Stored data:
BEGIN
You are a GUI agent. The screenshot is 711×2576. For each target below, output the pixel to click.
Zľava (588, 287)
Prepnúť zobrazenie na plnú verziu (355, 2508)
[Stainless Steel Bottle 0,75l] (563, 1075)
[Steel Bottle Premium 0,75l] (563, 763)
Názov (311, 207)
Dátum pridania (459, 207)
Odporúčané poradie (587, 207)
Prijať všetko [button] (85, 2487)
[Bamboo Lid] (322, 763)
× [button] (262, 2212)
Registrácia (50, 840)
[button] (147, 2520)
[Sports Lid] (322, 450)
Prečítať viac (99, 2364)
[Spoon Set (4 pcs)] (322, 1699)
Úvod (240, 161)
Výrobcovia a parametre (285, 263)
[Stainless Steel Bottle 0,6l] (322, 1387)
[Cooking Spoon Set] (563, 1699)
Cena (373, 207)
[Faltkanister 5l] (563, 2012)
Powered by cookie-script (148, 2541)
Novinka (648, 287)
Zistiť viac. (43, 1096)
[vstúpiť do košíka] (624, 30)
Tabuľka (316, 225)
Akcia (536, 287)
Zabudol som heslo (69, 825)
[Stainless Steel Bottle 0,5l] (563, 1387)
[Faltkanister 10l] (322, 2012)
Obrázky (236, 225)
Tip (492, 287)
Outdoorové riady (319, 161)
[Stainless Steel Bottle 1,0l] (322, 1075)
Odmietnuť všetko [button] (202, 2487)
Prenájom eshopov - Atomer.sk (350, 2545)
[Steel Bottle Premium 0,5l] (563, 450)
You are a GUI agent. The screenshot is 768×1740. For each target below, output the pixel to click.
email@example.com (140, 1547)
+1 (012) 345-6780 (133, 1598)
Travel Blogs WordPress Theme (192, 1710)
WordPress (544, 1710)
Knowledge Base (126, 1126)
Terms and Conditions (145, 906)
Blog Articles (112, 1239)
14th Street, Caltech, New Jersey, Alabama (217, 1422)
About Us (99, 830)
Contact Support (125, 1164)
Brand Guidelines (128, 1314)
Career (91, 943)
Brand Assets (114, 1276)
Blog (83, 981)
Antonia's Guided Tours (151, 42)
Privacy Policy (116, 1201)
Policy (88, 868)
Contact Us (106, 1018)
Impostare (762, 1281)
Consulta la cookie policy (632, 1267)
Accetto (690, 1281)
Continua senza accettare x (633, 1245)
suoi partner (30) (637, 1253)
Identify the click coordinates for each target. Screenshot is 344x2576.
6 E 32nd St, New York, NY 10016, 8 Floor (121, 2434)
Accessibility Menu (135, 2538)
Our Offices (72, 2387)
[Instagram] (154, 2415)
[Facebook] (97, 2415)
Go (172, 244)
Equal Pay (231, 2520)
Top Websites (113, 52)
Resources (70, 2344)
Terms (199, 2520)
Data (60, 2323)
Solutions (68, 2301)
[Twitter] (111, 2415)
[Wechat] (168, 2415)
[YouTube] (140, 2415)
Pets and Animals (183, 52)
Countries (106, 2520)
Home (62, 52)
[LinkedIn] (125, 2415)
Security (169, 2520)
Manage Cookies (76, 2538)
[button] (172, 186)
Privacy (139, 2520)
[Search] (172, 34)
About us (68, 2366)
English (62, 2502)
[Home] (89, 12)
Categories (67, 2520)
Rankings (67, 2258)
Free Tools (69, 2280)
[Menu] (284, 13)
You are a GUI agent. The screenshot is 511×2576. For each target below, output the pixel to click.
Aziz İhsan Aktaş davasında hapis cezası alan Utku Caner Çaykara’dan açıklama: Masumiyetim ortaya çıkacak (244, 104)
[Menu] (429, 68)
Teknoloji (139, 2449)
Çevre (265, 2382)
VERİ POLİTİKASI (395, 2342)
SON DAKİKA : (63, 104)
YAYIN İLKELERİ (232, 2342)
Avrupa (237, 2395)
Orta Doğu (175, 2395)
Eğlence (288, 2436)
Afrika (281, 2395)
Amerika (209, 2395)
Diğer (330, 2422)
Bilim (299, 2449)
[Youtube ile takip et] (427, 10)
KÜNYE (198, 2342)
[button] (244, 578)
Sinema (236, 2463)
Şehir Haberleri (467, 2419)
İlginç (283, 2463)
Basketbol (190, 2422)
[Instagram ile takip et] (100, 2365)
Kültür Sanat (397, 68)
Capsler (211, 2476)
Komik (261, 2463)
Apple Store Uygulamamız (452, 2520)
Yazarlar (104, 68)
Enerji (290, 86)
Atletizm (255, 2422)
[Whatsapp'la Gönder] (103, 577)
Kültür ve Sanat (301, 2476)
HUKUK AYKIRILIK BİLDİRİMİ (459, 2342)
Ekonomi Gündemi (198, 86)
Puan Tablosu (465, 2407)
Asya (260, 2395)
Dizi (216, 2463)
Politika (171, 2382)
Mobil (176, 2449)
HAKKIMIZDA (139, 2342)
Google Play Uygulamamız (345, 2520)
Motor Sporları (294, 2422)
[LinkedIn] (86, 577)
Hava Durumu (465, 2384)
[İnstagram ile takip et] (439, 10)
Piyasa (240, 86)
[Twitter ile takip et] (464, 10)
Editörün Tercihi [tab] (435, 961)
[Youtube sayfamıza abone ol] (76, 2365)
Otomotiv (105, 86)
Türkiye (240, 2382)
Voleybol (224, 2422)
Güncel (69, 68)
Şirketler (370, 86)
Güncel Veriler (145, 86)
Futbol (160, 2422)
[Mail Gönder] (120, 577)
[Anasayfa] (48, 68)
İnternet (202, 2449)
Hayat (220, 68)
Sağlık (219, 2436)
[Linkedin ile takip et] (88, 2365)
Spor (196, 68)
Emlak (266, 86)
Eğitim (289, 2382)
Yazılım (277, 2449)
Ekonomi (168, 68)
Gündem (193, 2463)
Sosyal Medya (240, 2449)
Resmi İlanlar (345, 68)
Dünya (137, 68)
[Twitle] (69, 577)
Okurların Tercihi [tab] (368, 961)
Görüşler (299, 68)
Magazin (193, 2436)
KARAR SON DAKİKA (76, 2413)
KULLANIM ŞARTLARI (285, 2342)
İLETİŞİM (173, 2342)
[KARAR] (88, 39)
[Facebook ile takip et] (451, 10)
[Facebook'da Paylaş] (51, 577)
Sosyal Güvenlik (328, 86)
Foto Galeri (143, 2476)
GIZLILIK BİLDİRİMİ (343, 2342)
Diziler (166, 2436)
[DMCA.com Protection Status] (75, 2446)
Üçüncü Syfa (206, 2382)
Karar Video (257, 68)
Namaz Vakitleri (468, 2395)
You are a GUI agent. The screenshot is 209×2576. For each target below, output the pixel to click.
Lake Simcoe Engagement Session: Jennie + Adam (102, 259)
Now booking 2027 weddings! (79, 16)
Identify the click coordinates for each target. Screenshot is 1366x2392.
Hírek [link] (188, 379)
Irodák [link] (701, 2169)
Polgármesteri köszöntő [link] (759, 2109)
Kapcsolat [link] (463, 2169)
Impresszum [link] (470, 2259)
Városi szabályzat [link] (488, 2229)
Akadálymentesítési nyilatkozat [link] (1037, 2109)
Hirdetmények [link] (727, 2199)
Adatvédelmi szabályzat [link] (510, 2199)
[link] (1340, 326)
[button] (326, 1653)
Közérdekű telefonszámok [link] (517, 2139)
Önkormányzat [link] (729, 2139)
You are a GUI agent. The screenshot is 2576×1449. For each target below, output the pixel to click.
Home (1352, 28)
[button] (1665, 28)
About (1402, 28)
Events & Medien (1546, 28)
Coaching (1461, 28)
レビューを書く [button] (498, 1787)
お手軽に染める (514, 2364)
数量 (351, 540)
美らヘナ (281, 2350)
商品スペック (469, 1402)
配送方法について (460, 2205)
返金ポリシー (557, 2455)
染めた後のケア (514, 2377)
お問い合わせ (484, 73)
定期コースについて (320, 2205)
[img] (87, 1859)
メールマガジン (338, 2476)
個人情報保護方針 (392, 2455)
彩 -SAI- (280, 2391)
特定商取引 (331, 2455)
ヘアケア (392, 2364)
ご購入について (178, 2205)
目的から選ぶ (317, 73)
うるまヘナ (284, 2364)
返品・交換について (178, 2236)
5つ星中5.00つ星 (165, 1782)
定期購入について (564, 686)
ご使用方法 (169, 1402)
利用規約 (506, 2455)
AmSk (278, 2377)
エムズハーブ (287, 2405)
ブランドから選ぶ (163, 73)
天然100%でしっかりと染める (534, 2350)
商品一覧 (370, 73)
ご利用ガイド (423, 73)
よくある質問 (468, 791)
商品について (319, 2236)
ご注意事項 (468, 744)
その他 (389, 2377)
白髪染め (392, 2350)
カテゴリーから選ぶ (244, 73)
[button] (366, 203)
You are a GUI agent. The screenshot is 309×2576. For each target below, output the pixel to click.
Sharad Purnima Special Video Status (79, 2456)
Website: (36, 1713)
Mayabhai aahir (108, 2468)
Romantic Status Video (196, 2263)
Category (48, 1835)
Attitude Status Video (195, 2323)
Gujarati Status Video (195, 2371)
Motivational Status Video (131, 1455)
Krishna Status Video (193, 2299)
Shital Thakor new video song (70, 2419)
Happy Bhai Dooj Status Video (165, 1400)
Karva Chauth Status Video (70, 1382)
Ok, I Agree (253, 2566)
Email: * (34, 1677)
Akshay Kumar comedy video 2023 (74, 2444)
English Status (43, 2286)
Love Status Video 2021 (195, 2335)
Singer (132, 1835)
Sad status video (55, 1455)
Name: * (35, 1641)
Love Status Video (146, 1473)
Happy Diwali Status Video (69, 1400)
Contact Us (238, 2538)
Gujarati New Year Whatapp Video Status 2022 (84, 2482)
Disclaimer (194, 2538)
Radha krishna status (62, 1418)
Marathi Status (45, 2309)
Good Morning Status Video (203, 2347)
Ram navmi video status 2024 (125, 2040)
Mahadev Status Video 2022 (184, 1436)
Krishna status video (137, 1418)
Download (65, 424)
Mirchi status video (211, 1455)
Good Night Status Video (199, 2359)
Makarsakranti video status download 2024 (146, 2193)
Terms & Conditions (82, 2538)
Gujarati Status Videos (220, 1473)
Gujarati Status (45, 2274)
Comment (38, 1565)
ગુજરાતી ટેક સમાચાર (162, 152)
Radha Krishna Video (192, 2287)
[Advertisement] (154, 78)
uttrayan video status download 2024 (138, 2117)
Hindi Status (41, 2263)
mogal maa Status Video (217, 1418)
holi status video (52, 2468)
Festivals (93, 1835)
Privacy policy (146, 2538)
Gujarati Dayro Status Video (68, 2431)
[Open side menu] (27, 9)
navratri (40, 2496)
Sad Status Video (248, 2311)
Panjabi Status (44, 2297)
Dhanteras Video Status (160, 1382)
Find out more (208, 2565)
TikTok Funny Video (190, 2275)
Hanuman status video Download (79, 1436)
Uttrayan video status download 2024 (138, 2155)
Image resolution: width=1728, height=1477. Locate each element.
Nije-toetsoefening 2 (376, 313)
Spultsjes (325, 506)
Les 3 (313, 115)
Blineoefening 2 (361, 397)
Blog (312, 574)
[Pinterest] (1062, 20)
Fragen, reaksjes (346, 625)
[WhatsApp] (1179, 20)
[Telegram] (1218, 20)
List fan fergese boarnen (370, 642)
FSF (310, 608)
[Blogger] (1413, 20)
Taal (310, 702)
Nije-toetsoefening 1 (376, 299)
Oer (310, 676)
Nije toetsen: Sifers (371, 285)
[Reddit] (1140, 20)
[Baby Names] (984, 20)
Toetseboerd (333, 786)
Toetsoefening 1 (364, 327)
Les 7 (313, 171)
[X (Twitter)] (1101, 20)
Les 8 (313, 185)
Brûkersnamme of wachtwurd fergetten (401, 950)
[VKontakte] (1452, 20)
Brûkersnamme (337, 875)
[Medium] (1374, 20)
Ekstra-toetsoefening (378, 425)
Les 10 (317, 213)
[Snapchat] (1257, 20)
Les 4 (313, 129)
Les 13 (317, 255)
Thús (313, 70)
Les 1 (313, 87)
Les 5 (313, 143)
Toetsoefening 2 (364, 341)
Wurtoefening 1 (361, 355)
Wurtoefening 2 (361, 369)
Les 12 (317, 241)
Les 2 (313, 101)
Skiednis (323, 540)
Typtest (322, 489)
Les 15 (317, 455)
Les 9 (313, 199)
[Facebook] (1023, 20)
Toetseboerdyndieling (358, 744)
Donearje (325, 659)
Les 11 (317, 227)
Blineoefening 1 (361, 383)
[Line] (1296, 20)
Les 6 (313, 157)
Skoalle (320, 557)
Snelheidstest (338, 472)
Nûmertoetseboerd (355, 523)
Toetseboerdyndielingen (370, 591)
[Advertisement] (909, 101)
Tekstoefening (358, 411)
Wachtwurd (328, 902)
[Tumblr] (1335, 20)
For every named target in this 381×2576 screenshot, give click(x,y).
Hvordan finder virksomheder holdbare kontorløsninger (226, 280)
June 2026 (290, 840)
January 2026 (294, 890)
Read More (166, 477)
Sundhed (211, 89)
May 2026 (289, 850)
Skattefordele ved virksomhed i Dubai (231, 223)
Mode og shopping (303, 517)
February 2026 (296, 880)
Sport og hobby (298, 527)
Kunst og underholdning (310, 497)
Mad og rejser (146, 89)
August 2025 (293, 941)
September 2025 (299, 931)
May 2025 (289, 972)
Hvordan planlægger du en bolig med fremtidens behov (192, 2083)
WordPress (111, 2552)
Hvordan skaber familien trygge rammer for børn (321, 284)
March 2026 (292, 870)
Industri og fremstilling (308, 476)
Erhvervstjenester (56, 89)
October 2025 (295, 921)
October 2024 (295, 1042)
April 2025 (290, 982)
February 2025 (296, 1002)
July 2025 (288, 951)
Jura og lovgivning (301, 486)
END
_EXERCISE_
If a line in the entries contains "agent", copy it.

_PROBLEM SOLUTION_
You are a GUI agent. The screenshot is 711×2576. For each target below, output the pixel to click.
You are a GUI agent. The screenshot is 768×1740. For each target below, output the pixel to click.
You are a GUI agent. The screenshot is 511×2576. For each target below, output the pixel to click.
You are a GUI agent. The screenshot is 209×2576. For each target below, output the pixel to click.
You are a GUI agent. The screenshot is 2576×1449. For each target below, output the pixel to click.
You are a GUI agent. The screenshot is 309×2576. For each target below, output the pixel to click.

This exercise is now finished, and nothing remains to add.